IANUS researcher Hendrik Berghäuser, from Fraunhofer ISI, created a comprehensive monitoring and evaluation framework for assessing co-creation methods. They discovered that the concept of co-creation has hardly been problematized in academic literature or thoroughly defined in EU policies. This creates a tendency to regard co-creation as a tick-box exercise of, e.g., including stakeholders, thus neglecting its full potential. To address this, they wanted to advance the knowledge of existing evaluation frameworks or indicators that analyze and assess the impacts of co-creation in various contexts.
Different Evaluation Frameworks for Assessing Co-creation
A thorough exploration of the literature led to a review of the following six frameworks for assessing co-creation:
- Participatory impact pathways analysis (PIPA): This approach focuses on planning, managing, and evaluating projects in complex systems. It usually involves a three-day workshop with key stakeholders in the project to develop pathways expected to achieve defined impacts. This framework is more suitable than “traditional” approaches to evaluate transdisciplinary projects.
- Participatory Impact Assessment & Learning Approach (PIALA): Although similar to the first approach, PIALA claims to be particularly useful when assessing and managing programs or portfolios aiming at systemic changes in complex environments where many often unpredictable interactions and influences occur.

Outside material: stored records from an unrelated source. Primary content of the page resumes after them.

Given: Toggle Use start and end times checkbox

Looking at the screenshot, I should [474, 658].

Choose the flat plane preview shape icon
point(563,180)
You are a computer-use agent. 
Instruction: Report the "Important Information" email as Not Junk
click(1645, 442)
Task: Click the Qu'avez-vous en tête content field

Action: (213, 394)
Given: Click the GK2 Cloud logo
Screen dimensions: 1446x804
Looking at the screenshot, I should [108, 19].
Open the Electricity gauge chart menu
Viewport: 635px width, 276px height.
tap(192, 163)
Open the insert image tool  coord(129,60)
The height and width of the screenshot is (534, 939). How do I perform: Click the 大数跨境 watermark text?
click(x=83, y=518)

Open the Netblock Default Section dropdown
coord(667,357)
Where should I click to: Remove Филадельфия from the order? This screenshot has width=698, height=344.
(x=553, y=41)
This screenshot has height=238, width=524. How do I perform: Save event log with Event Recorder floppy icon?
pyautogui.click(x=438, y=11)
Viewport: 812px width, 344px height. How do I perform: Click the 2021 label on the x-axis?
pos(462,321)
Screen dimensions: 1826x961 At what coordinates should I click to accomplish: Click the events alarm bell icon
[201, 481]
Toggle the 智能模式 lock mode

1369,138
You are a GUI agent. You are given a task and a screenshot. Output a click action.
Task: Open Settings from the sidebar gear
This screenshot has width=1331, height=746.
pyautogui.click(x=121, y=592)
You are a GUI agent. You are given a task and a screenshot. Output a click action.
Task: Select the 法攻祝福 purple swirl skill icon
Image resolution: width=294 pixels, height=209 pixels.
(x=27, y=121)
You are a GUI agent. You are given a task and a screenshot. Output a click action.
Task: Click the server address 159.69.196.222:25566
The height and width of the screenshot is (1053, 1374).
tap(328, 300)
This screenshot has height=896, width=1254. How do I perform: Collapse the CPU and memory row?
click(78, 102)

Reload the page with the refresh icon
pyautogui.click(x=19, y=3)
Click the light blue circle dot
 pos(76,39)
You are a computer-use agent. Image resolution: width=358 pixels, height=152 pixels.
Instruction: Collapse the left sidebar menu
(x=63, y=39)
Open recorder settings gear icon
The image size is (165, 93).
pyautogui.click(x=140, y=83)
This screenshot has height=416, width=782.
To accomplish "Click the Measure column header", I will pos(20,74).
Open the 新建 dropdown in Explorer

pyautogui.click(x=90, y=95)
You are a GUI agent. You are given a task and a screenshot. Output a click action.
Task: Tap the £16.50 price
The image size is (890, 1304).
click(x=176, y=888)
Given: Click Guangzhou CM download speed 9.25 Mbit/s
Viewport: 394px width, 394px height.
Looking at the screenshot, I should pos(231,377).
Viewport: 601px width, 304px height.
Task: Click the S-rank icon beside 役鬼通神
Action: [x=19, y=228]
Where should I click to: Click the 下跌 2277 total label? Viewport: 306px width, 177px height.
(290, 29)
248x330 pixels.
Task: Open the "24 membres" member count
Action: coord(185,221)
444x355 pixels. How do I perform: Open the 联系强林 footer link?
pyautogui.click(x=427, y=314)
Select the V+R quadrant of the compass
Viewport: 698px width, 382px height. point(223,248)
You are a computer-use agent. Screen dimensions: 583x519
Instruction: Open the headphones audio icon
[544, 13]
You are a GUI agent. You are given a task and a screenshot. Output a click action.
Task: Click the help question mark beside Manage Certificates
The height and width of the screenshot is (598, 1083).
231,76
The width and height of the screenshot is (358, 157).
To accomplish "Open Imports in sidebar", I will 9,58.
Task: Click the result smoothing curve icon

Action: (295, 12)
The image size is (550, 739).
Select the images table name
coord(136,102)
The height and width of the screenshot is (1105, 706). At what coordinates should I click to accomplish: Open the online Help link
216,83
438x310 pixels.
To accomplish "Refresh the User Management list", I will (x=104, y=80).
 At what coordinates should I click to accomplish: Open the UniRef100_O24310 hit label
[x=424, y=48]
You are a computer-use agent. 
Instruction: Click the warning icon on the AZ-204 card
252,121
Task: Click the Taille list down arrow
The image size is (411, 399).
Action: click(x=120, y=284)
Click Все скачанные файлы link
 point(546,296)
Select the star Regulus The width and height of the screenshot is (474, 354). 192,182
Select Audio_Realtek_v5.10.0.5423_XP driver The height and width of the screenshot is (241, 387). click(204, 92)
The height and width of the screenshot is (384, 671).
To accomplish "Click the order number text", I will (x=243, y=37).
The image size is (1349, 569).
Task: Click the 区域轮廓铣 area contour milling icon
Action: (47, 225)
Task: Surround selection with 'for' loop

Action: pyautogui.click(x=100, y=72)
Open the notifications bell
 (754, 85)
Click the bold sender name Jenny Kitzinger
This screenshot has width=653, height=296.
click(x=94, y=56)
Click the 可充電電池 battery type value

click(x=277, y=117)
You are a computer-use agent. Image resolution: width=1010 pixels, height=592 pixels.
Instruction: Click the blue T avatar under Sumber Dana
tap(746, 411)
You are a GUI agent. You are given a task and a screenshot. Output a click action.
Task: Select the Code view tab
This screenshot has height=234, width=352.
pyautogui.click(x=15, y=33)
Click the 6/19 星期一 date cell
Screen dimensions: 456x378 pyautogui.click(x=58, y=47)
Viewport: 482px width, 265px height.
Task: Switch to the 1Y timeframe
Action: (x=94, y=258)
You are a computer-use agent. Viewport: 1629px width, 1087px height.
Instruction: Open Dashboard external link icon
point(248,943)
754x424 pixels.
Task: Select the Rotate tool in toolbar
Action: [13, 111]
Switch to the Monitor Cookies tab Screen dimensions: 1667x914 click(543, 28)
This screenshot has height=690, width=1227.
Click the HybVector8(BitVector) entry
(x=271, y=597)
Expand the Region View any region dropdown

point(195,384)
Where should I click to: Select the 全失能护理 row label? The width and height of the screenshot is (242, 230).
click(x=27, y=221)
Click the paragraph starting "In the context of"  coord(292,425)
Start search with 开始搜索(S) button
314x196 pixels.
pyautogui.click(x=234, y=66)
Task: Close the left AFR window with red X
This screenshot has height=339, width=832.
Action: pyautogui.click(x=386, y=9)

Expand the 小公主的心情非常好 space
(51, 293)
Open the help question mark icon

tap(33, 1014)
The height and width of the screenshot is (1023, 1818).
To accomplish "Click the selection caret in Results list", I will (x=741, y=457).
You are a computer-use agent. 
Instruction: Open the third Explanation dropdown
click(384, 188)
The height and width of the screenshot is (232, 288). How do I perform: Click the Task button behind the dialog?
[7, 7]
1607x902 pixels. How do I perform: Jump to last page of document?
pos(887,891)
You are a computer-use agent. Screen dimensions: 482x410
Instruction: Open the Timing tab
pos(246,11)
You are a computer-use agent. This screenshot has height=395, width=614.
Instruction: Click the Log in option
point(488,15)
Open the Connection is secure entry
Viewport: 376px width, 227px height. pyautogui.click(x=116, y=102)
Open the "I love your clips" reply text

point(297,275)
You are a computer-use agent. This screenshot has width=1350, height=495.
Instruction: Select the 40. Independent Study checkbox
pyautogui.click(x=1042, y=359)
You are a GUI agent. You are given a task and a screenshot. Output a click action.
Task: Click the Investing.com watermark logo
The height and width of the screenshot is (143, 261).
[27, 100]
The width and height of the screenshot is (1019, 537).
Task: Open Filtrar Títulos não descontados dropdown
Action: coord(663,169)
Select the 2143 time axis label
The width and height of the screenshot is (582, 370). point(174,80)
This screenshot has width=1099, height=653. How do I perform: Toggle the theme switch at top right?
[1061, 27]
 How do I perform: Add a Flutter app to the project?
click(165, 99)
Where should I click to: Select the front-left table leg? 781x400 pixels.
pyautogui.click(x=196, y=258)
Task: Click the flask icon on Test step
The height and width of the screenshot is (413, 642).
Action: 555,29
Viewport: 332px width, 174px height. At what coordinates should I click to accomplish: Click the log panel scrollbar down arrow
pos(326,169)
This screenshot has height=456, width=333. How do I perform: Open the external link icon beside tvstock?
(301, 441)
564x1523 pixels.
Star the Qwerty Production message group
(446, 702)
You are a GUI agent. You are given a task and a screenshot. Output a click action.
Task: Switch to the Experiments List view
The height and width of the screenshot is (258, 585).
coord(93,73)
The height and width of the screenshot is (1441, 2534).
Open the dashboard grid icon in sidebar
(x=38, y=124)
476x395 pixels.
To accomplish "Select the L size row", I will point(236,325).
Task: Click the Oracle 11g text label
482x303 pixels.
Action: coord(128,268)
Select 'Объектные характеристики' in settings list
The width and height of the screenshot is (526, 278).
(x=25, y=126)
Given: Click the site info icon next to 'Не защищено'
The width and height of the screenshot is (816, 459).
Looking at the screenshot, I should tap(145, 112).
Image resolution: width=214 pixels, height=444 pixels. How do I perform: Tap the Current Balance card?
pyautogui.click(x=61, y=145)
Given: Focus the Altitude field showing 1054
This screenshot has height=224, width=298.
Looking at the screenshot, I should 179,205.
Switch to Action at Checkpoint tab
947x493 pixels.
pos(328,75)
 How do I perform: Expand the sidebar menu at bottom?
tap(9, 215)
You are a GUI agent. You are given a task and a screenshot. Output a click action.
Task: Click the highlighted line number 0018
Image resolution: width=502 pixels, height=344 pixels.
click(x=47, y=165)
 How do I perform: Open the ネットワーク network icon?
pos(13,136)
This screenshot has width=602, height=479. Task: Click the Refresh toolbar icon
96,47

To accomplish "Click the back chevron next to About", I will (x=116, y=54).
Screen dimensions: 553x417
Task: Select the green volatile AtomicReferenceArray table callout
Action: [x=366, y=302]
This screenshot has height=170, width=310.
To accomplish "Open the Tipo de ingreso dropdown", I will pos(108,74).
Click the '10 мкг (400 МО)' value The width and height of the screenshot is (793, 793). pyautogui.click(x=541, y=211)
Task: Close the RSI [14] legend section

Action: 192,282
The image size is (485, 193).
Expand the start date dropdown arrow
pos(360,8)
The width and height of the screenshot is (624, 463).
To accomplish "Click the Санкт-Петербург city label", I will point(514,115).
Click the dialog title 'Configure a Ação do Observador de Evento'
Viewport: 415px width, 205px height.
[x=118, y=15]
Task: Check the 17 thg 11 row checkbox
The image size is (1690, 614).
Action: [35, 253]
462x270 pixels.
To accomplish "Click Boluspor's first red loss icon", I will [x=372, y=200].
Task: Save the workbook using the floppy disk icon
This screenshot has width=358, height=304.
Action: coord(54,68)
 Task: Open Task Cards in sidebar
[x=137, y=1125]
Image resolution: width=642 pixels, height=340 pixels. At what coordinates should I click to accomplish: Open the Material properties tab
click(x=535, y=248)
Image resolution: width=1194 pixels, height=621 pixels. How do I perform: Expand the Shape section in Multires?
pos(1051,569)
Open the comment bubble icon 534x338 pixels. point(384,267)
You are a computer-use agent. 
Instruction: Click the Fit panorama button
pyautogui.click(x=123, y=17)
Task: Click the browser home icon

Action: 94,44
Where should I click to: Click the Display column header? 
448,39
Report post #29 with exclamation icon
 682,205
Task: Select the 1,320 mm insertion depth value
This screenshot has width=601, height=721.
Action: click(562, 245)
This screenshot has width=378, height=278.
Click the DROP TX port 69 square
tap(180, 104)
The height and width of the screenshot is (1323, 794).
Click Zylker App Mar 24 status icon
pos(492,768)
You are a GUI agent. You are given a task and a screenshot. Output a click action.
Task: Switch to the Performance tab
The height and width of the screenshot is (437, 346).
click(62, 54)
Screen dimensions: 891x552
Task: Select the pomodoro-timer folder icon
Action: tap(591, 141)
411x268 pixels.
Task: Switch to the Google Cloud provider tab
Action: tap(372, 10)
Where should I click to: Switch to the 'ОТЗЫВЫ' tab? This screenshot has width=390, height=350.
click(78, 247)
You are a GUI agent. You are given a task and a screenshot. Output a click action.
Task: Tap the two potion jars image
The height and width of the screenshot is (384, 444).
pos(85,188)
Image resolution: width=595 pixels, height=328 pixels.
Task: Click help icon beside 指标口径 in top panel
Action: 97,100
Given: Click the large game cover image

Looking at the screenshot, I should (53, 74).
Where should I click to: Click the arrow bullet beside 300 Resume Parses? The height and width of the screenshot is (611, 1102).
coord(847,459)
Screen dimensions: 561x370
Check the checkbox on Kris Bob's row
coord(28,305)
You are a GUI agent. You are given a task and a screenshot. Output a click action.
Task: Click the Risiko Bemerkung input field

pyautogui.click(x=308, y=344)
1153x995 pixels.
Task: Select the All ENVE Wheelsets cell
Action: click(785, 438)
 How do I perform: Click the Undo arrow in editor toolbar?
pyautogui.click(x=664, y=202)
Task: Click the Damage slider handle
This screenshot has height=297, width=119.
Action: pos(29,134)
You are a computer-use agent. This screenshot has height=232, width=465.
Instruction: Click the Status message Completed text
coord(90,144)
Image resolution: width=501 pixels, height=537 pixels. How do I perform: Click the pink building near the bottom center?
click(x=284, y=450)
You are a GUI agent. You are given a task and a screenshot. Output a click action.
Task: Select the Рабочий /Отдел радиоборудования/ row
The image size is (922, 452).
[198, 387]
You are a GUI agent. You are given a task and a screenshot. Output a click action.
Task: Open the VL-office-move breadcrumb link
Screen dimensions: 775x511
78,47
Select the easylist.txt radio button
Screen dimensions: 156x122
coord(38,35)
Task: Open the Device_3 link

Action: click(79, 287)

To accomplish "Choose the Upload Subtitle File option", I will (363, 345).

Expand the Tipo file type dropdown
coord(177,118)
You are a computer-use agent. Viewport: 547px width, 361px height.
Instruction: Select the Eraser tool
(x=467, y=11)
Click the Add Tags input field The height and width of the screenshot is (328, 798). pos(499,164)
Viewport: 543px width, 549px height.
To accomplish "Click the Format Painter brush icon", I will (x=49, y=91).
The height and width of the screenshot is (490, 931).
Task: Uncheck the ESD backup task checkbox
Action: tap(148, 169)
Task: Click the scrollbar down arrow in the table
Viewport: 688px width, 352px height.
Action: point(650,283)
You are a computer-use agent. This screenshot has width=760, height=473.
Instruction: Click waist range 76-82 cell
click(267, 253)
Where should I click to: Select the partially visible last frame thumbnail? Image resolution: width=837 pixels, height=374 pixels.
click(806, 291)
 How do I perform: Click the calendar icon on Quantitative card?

This approach usually unfolds in three phases: focusing and framing the evaluation, collecting and linking the data, and analyzing the contributions.
- Social Impact Assessment through Productive Interactions (SIAMPI): This framework is based on the idea that analyzing the processes of research functions as a proxy for impact instead of just measuring the impact of research. This way, societal value is assessed by focusing on interactions between researchers and stakeholders that result in knowledge production and application. This approach examines factors such as the effect of research on society, observable as changes in behavior. However, it does not examine factors such as the quality of life, social security, etc.
- Contribution Mapping: This approach focuses on contributions and processes to avoid overemphasizing impact and knowledge producers. Here, societal value is defined in terms of contributions to actor scenarios to stress that the role and meaning of research outcomes depend on the context of users. The approach focuses on processes and actors and systematically assesses anticipatory efforts that aim to enhance contributions, so-called alignment efforts.
- Payback Framework: This model aims to describe the wider social benefits resulting from providing scientific policy evidence. As a result, the framework emphasizes policymakers as the main recipients of research. To analyze impacts (or ‘paybacks’), various qualitative data sources are acquired through surveys, interviews, and policy documents. The framework entails a seven-stage cyclical model or logic model that represents the complete research process, starting from the inception of a research idea to the final societal outcomes with numerous feedback loops to avoid the suggestion of linearity.
- Socio-Economic Analysis of the Impact of Public Agricultural Research (ASIRPA): evaluates socio-economic impacts through qualitative case studies following a standardized outline of impact pathways in order to enable comparison of the diversity and amplitude of impact. Inspired by actor-network theories of innovation, the approach focuses on the process of impact generation by identifying “the chain of translations”; the sequence of transformations that a research output undergoes to become an innovation.
Moving from Frameworks to Indicators
Building on these evaluation frameworks, they revealed several qualitative and quantitative indicators for analyzing and assessing co-creation processes. These indicators can be represented by a process chain focussing on the phases before, during, and after the co-creation activity. Indicators in the first phase define criteria that must be taken into account when defining the research problems and approaches. In the second phase, indicators refer to practices for establishing certain dynamics and shared benefits that should be encouraged throughout the co-creation research process and resulting initiatives. The last phase defines indicators of positive impacts through effectivity and reach.
Considerations
In addition to this model, several strategies must be considered to avoid the misapplication of narrow criteria and indicators for assessing participatory research quality and impact. First, increasing the diversity of research missions and purposes may encourage innovative approaches and methods. Second, incentives for researchers and stakeholders must be clearly and explicitly defined. Third, the above-mentioned criteria must not be forced on researchers, nor should negative consequences be implemented if they are not taken into account. Finally, authors suggest avoiding science policy and funders who favor quantitative assessments at the expense of less tangible but equally valuable qualities, impacts, assets, and values.